In my head of school days, I always read this poem by the late American poet Howard Nemerov at the opening faculty meeting. I hope it will speak to you as it always has to me.




September, The First Day of School  (Howard Nemerov)
I
My child and I hold hands on the way to school,
And when I leave him at the first-grade door
He cries a little but is brave; he does
Let go. My selfish tears remind me how
I cried before that door a life ago.
I may have had a hard time letting go.

Each fall the children must endure together
What every child also endures alone:
Learning the alphabet, the integers,
Three dozen bits and pieces of a stuff
So arbitrary, so peremptory,
That worlds invisible and visible

Bow down before it, as in Joseph's dream
The sheaves bowed down and then the stars bowed down
Before the dreaming of a little boy.
That dream got him such hatred of his brothers
As cost the greater part of life to mend,
And yet great kindness came of it in the end.

II

A school is where they grind the grain of thought,
And grind the children who must mind the thought.
It may be those two grindings are but one,
As from the alphabet come Shakespeare's Plays,
As from the integers comes Euler's Law,
As from the whole, inseparably, the lives,

The shrunken lives that have not been set free
By law or by poetic phantasy.
But may they be. My child has disappeared
Behind the schoolroom door. And should I live
To see his coming forth, a life away,
I know my hope, but do not know its form

Nor hope to know it. May the fathers he finds
Among his teachers have a care of him
More than his father could. How that will look
I do not know, I do not need to know.
Even our tears belong to ritual.
But may great kindness come of it in the end.
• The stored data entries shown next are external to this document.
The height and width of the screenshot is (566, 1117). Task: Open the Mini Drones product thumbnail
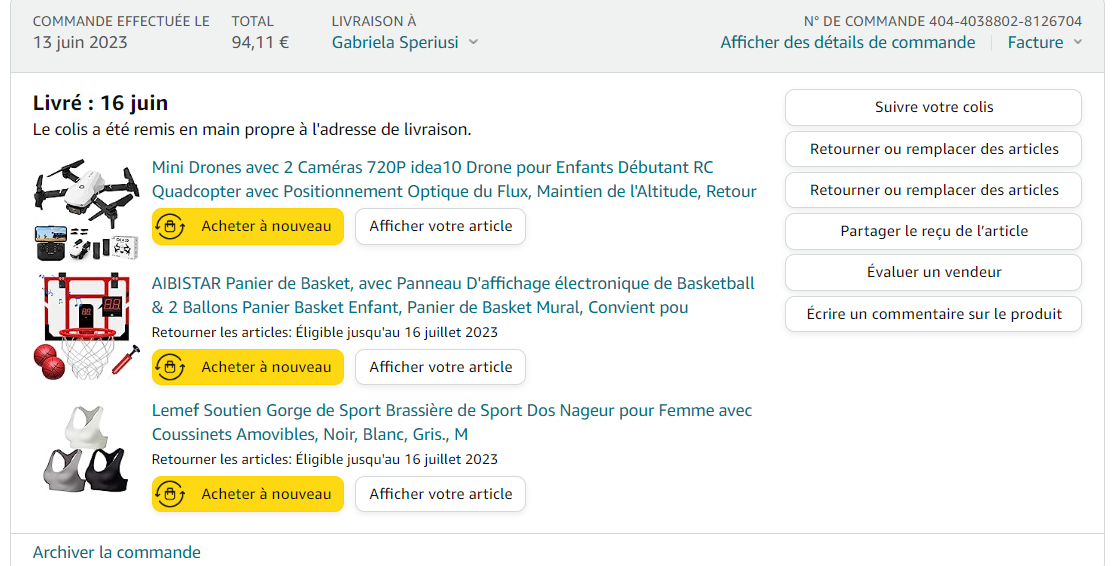86,208
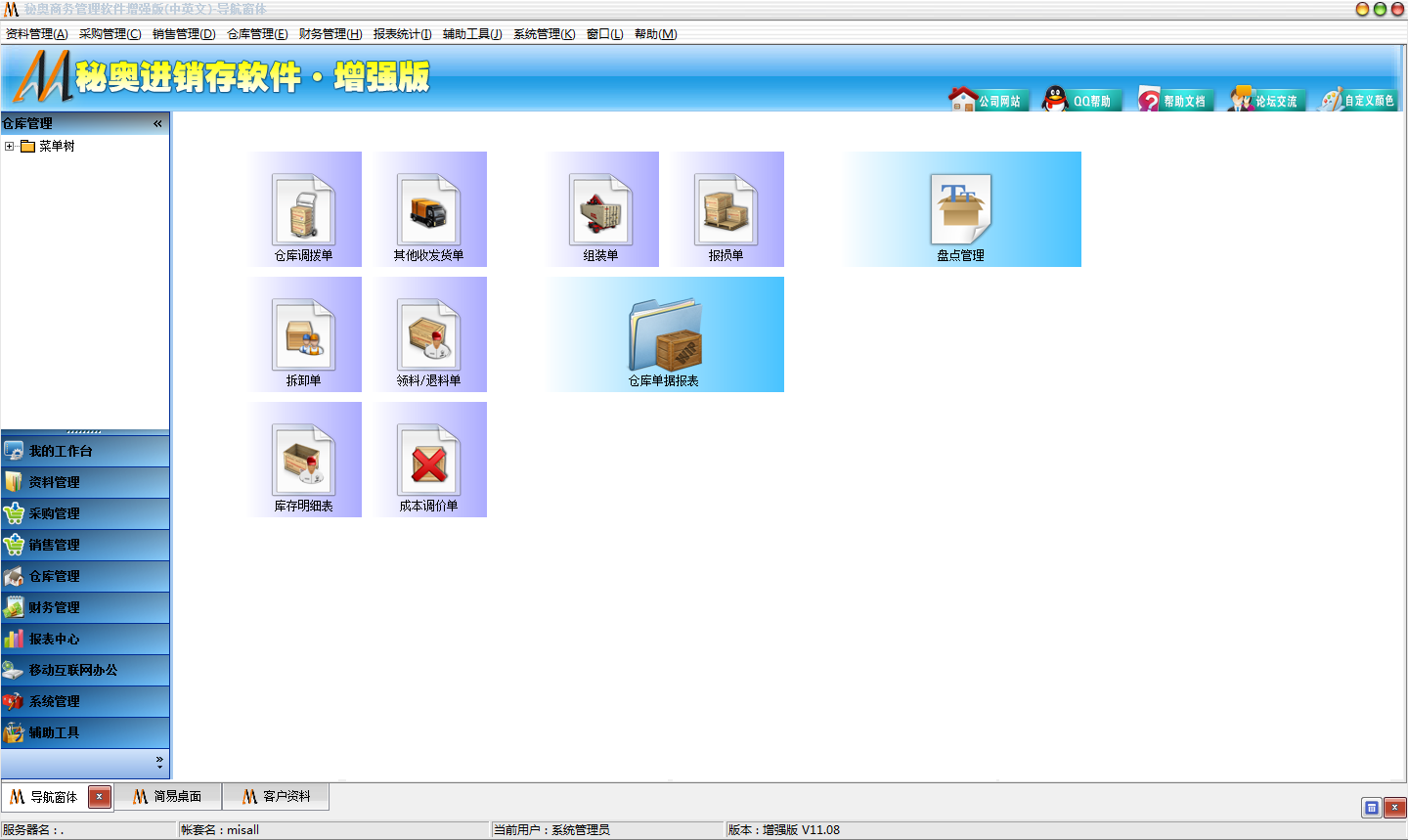Open the 仓库调拨单 (warehouse transfer) module

[304, 209]
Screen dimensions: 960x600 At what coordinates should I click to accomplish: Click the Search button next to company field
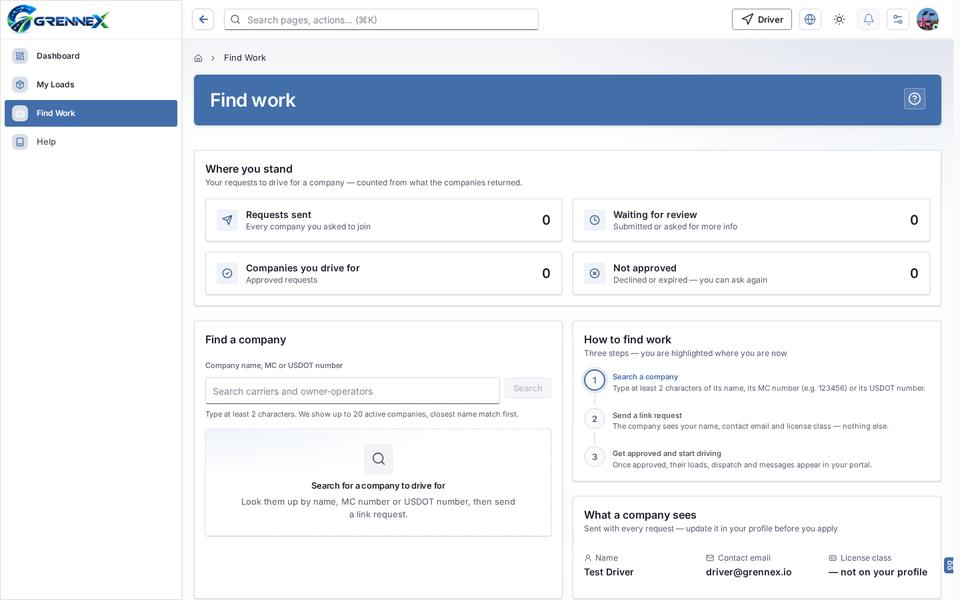(x=528, y=388)
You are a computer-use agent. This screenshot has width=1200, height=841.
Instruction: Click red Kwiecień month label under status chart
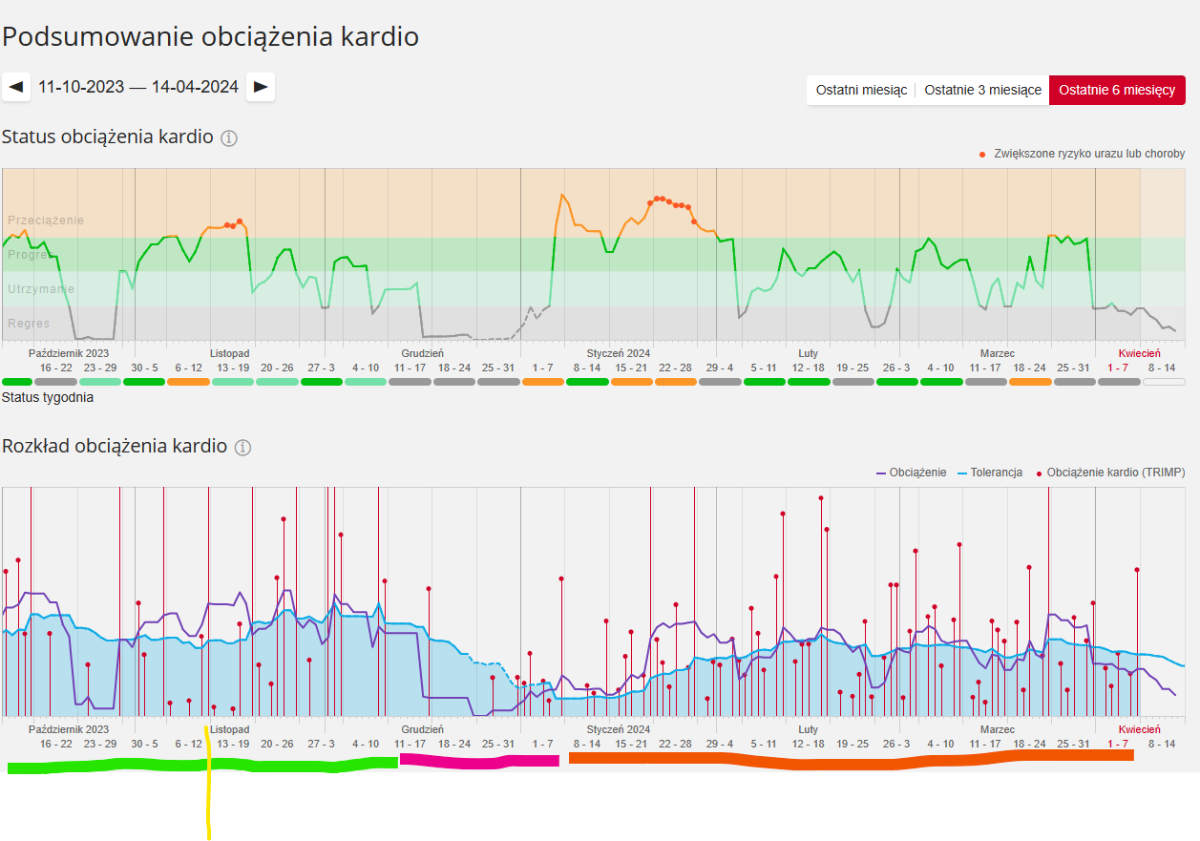tap(1139, 353)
The meadow begins here at the lodge and runs past the girls' campus, ending at the Greenwood property. In another poem I wrote of it this way: "That it is a pleasant scene, no one disputes/To call it beautiful, a matter of memory and hope..."




By the Meadow: June 2007


Betsy Winbourne, now eighty,
Rakes hay in the meadow at midday
You would not do this a month from now;
Up from Boston, opening the cottage.
No sign of the Woodleys;
They say his tumor has come back,
His fields thick with timothy and clover,
In need of Seth to mow,
If one knew where Seth had gone.
I walk along the lane
Gathering the winter’s news:
Someone’s cellar flooded,
Someone’s well has failed,
Bears in the woods, taking out bird feeders.
And yet:
The young leaves, the greens, the light,
So various, so fresh with innocent hope:
It is early June in New Hampshire
And the world seems possible.


May your world and the worlds of those you serve this summer be possible, and may great kindness come of it.